Dictionary of randoms

This option implies that every external message contains a random value, for example, a 32bit integer. A protected contract, in turn, stores previously used randoms in a dictionary, compares message randoms with it and rejects a message if there is a match detected.


  • No need to request account state before sending an external message
  • No race condition; simultaneous access to contract of multiple parties is supported. Collisions are still possible when multiple clients have the same random, but chances can be minimized.


  • Consumes a lot of gas for dictionary write/read operations. Note that the gas fee will increase in the future
  • High storage fees for storing dictionary

Dictionary of messages with garbage collection This option implies that every external message contains an expire-at integer that defines the time when the message becomes invalid (i.e. expires). The contract, in turn, must store a dictionary with all recently accepted and not expired external messages. The key is a message hash, the value is the relevant expire-at integer.
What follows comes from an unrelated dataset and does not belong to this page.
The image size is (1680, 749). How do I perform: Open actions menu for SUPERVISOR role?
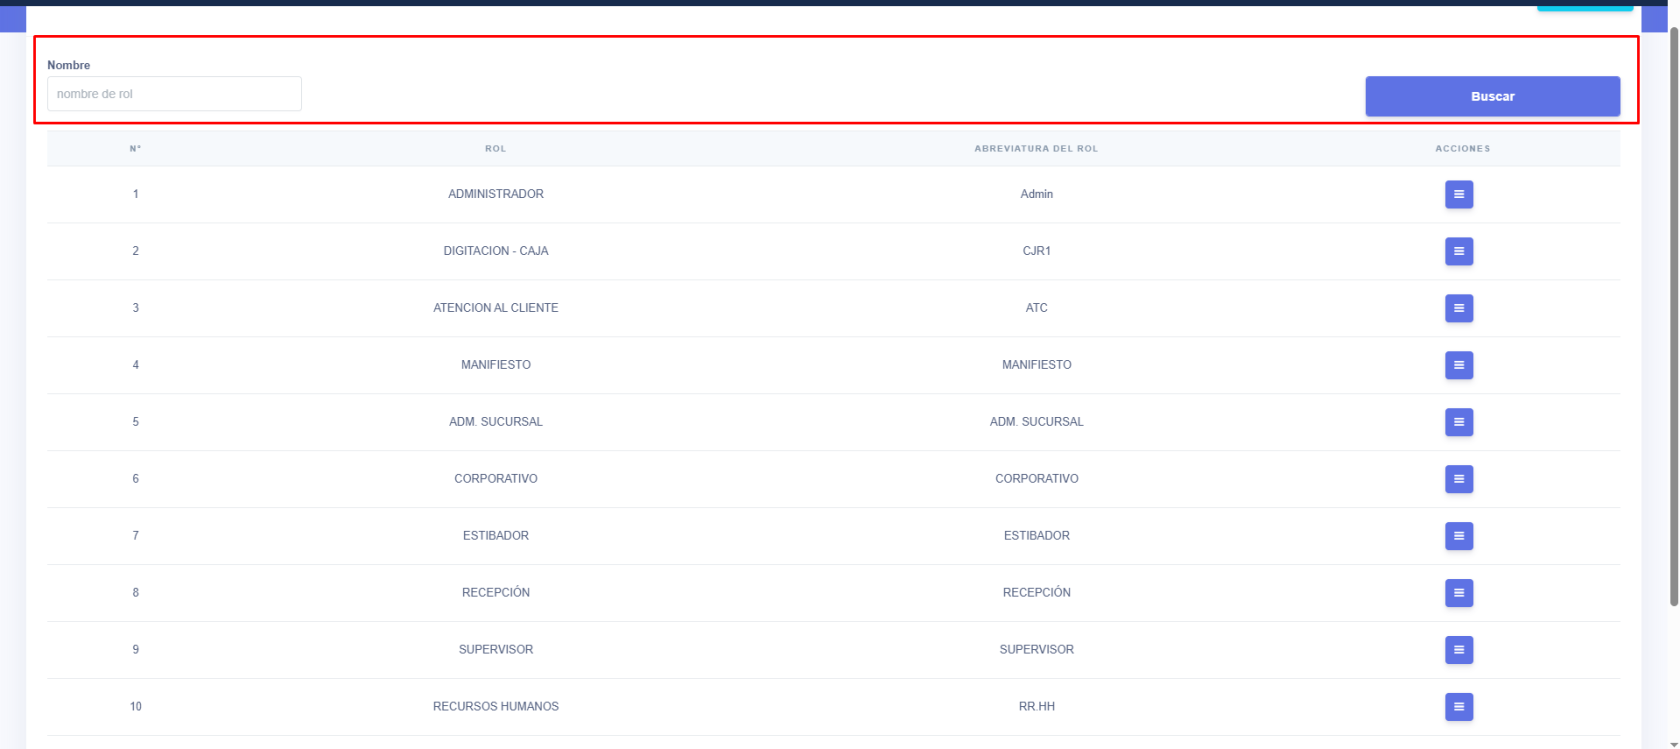[1458, 650]
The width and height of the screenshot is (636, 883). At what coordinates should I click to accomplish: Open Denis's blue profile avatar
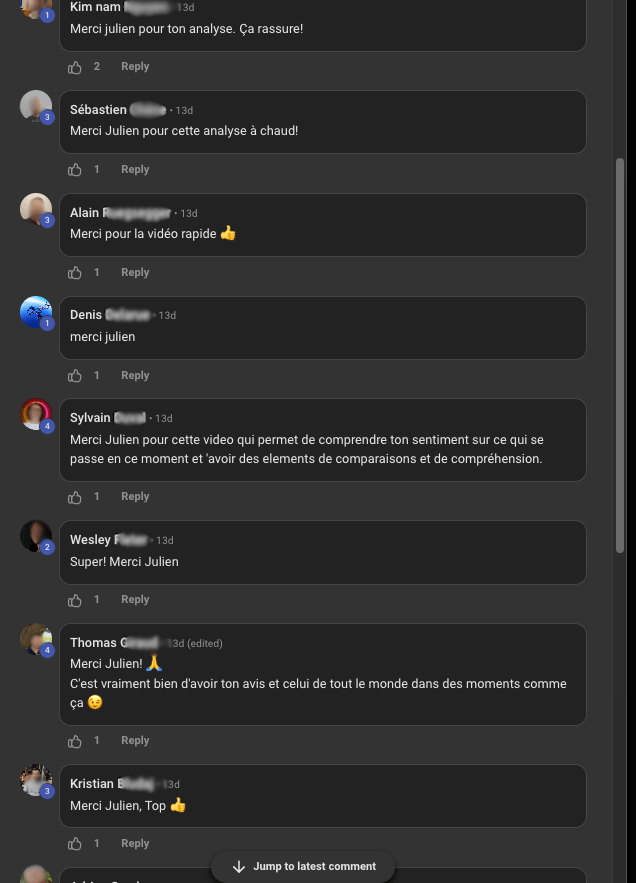coord(36,312)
The contract then rejects all messages that are already present in its dictionary. To avoid persistent data increase, a protected contract can delete messages with the expire-at value less than now from its dictionary.
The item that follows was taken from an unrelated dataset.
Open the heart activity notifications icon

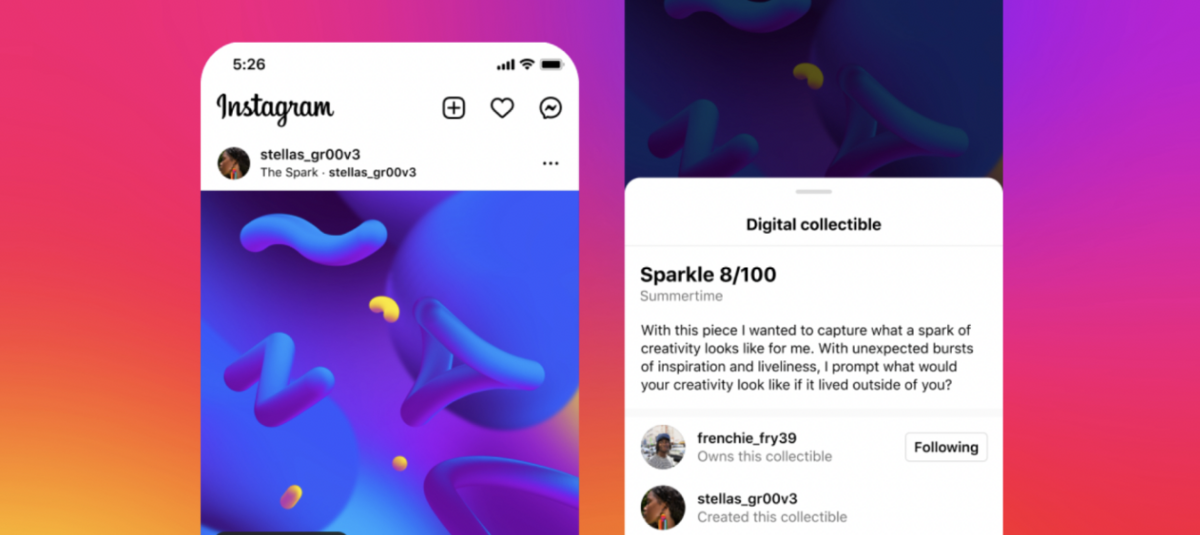[502, 108]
  • No need to request the account state before sending an external message
  • No race condition issues


  • Harder to implement compared to the above option with a dictionary of randoms
  • High gas fees caused by the need to access a dictionary
  • High storage fees, yet these can be reduced by deleting expired messages from the dictionary
  • Garbage collecting also involves some gas costs


Before sending requests to contract, a user creates a session with a contract by sending a create_session external message. The message contains a new session ID, its expired-at time and a starting sequence number. The contract stores a session dictionary.

After a session is created, the user adds the session_id and the next session sequence number to every external message. For every external message (not create_session) the contract checks that:

  • The message session ID exists in dictionary

  • The message sequence number is equal to the stored session number, and

  • The now value is less then the expired-at value for session

  • If all checks are passed successfully, the contract increments the stored sequence number for the session. In case of failure, the message is rejected.

Also, expired sessions require some garbage collection.


  • No need to request the account state before sending an external message
  • No race condition issues
  • No collisions


  • Harder to implement compared to all the options covered above
  • High gas fees
  • High storage fees
  • Need to use garbage collecting
  • Unsuitable for simple single-user contracts


In EverX, we selected a lightweight and simple replay protection option, it will be implemented in the compiler by default and based on the timestamp approach. It is supposed to work well for single-user contracts, as well as for contracts without heavy race conditions. It is easy to use given that EverX SDK enables inserting a timestamp automatically on the client side. Also, there will be an option to redefine the default protection method by overloading a special contract function. This is how contract developers will be able to implement any protection option they seem fit.